WORK ITEM
Say how many lines in the listing contain the string "agent", giving the number alone.

DATA UNDER STUDY
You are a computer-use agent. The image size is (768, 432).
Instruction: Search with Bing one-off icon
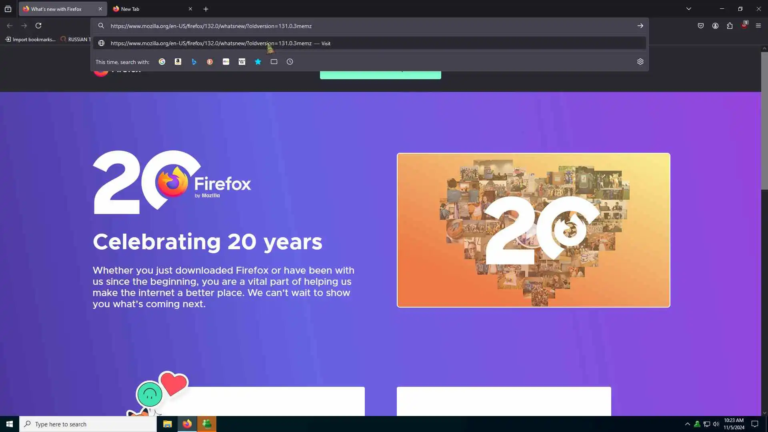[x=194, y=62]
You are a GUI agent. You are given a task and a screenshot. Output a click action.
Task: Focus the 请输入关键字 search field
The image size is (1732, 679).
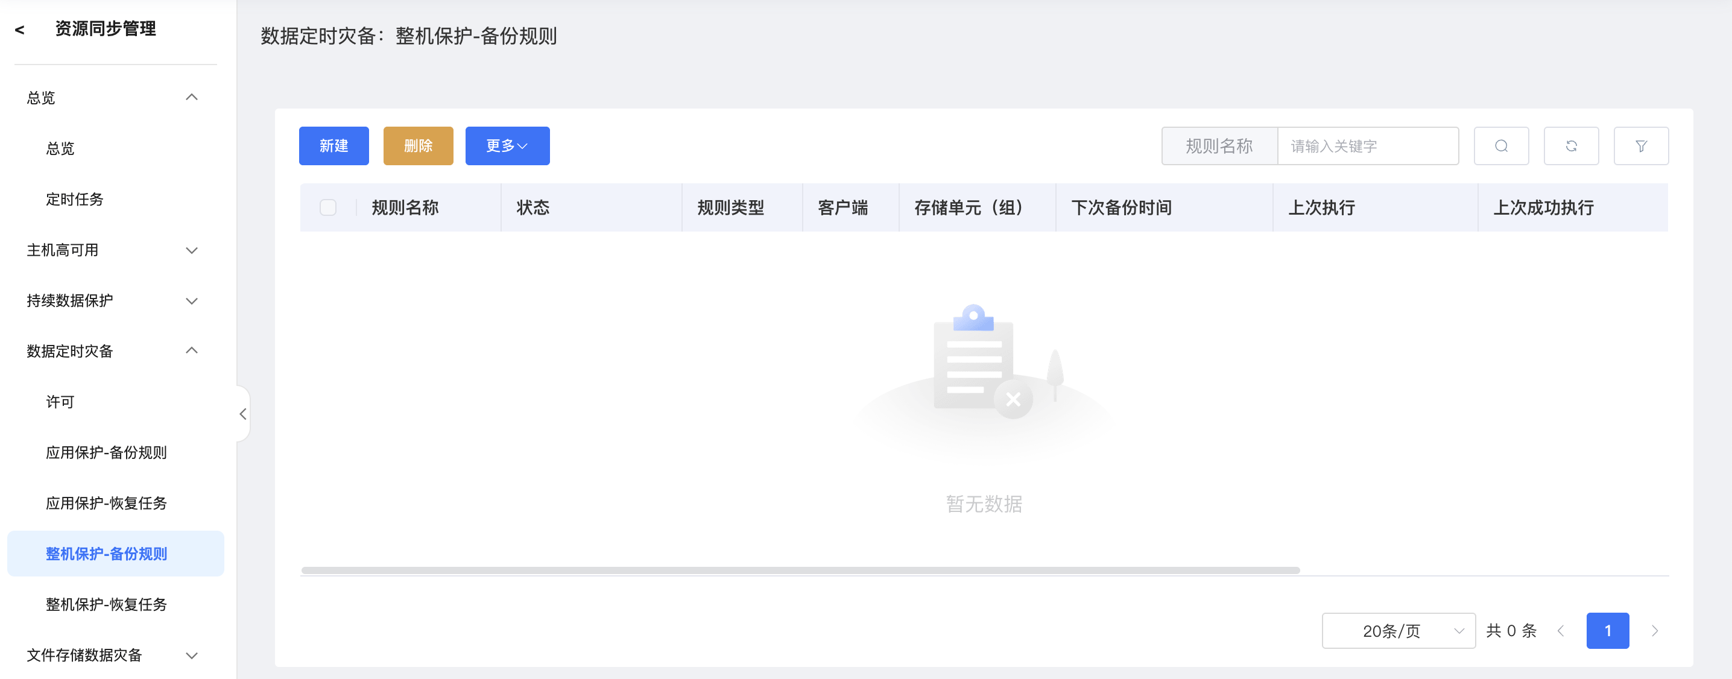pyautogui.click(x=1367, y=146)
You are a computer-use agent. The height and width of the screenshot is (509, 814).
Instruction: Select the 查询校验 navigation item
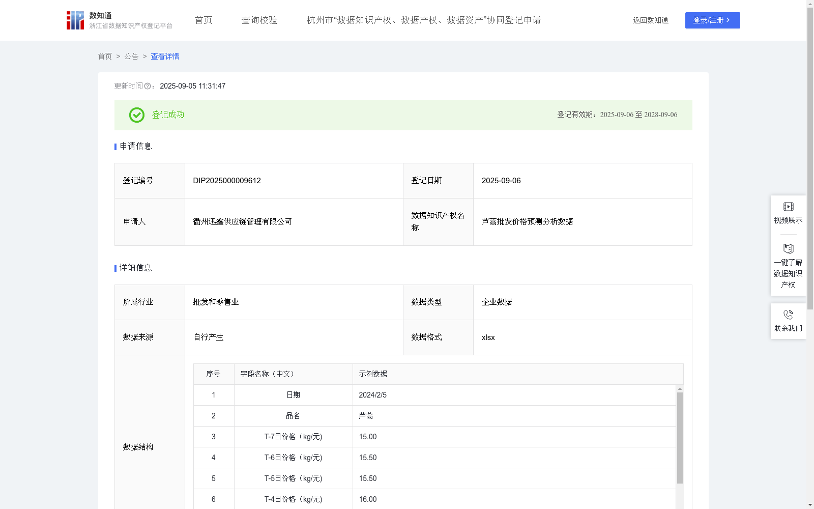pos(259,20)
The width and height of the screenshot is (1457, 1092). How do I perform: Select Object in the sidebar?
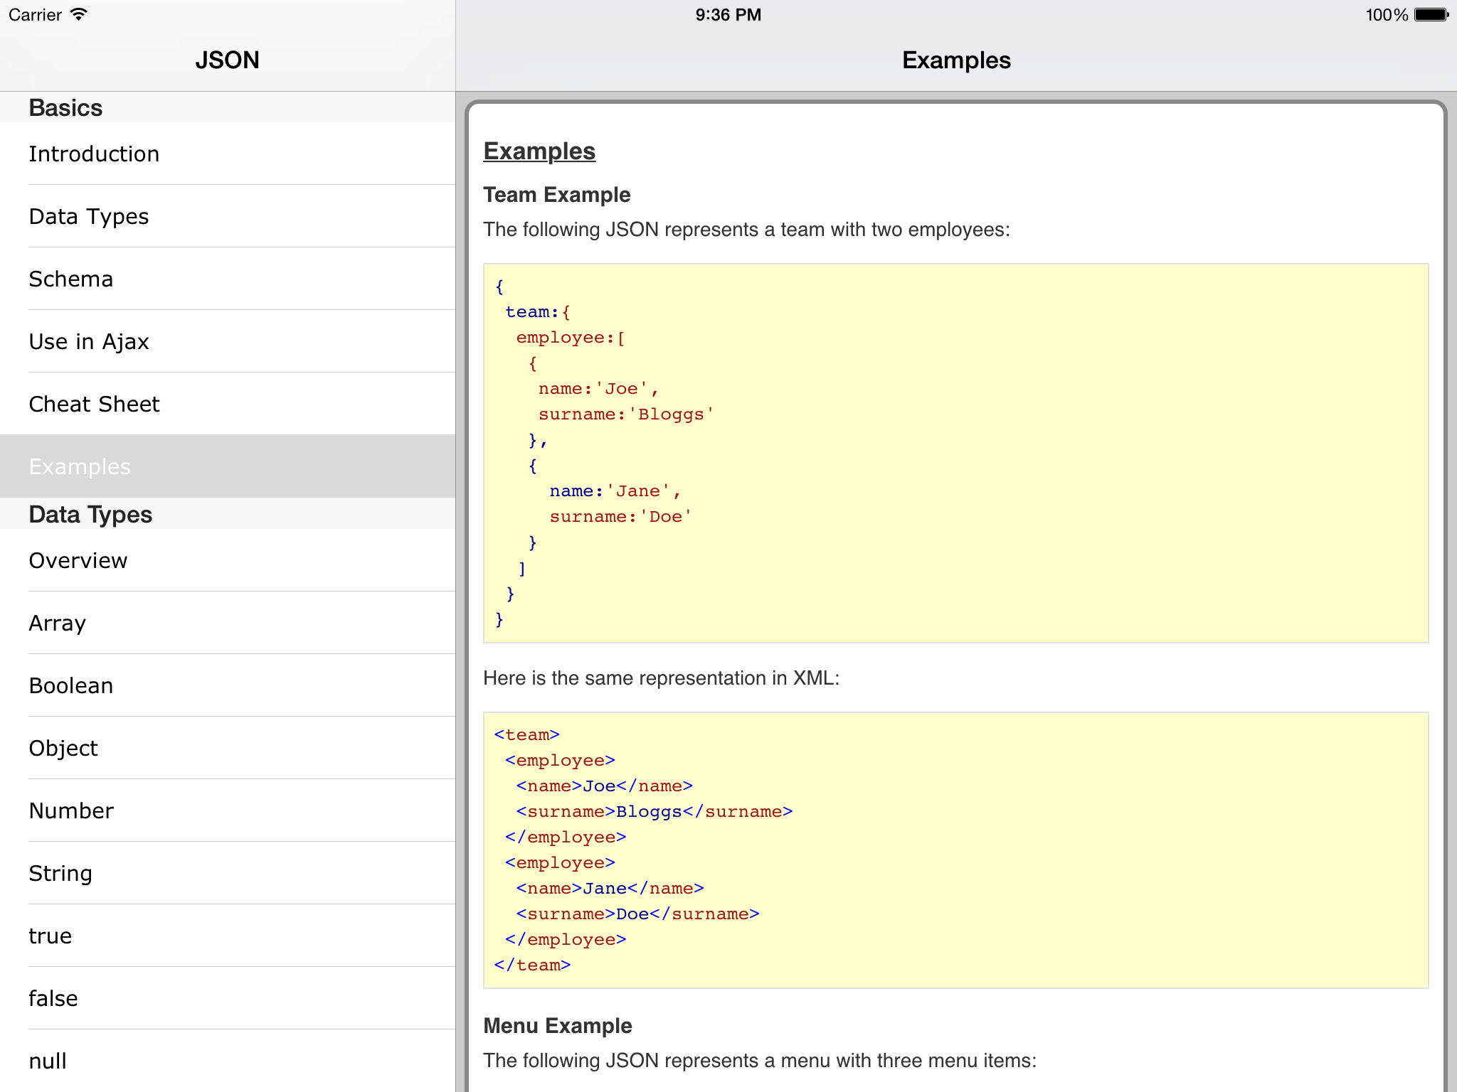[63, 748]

SOLUTION FOR THIS PROBLEM
3